Parks commissioner requests renaming J.C. Nichols fountain, parkway for MLK

Commissioner Goode requests renaming J.C. Nichols Fountain at Mill Creek Park for Martin Luther King Jr.

A renewed effort to honor Martin Luther King Jr. was brought forth by a Parks Board commissioner earlier this week.

On June 9, Kansas City, Missouri Parks and Recreation Board Commissioner Chris Goode presented a letter to the KC Parks Board requesting the renaming of the J.C. Nichols Fountain and J.C. Nichols Parkway.

The fountain’s home, Mill Creek Park at J.C. Nichols Parkway and Emanuel Cleaver II Boulevard on the Country Club Plaza, has been the site of protests during the past three weeks over the death of George Floyd, who died after being forcefully detained by Minneapolis officers.

“Having seen our beloved Mill Creek Park become the backdrop for the reactionary protests and visual displays of pain and frustration, I, as a Parks and Rec Commissioner, find myself compelled to act,” Goode wrote.

Jesse Clyde Nichols developed neighborhoods in the early 1900s with covenants designed to effectively keep black Kansas Citians out of certain neighborhoods.

“No person accelerated white flight, redlining, and racial division in the Kansas City area more than J.C. Nichols,” Kansas City Mayor Quinton Lucas said in a statement. “The time has long passed that we remove Kansas City’s memorials to his name. I fully support Commissioner Goode’s efforts to rename J.C. Nichols Fountain and Parkway.”

Goode said these protests illustrated the need for these steps, and that it was time to end the acceptance of “racial inequalities created by J.C. Nichols.”

“His accumulation of wealth, in part by the creation of some of our city’s most treasured real estate including the country club plaza, serves as a very painful truth in our city’s history,” Goode wrote. “The fountain named in his honor, as well as the adjoining parkway allow racism to take center stage in our most photographed, valued and visited destination in Kansas City. It says to the diverse tax payers of our community, along with visitors from throughout the country in very obvious terms; racism is a norm we are not ready to truly eradicate.”

Goode proposed the parkway be renamed for Dr. Martin Luther King Jr. and the fountain be renamed the Dream Fountain.

This is not the first time a street by this name has been considered. In 2017, the City Council voted to rename The Paseo, a 10-mile boulevard winding from Cliff Drive and Lexington Avenue on the bluffs above the Missouri River in the Pendleton Heights to 85th Street and Woodland Avenue, to Martin Luther King Jr. Boulevard.

The name for Kansas City’s first major boulevard was suggested by the first president of the Parks Board, August Meyer. It was named for the Paseo de la Reforma in Mexico City.

After the vote, petitions to put the name change to a city-wide vote were submitted. A vote to return the name to The Paseo passed on Nov. 5, 2019.

Many street signs along The Paseo were replaced over the weeks following the council’s decision. Now, the city is working to re-install The Paseo signs.

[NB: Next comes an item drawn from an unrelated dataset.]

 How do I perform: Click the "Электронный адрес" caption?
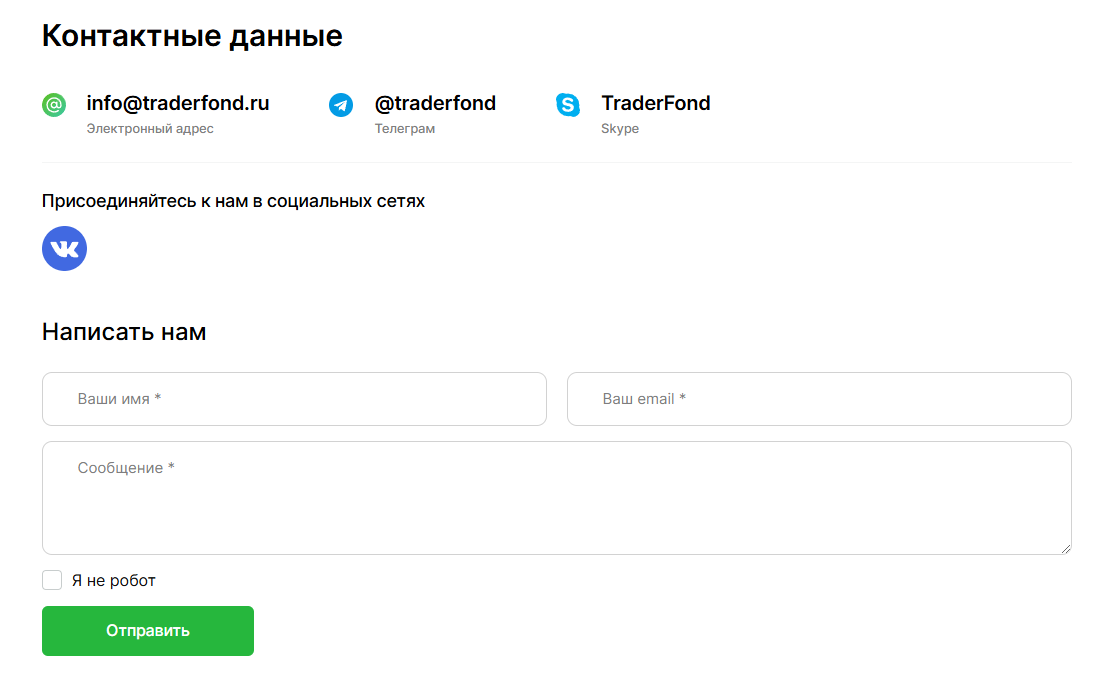pos(150,129)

A new street sign replaces The Paseo with Dr. Martin Luther King Jr. Boulevard.

Mayor Quinton Lucas provided an update from the Public Works Department’s sign crews on Thursday.

The continued sign change-out effort began June 6 after work was paused due to the pandemic and necessary staffing changes, according to the department.

“We went into a staff rotation during the stay-at-home order to limit staff in the field and promote social distancing,” according to the update. “With this change, staff was focused on safety-related maintenance activities like pothole patching and emergency repairs.”

Weather permitting, sign change-out work will be conducted over the next few Saturdays, which the department anticipates to be completed by the end of June. 

According to the department, since the same crews that install signs that also plow snow, public works waited until the snow season ended and weather warmed up to begin the process.

Parks and Recreation staff will work with the Board of Commissioners to ensure the process is fair and transparent, according to a press release from the department.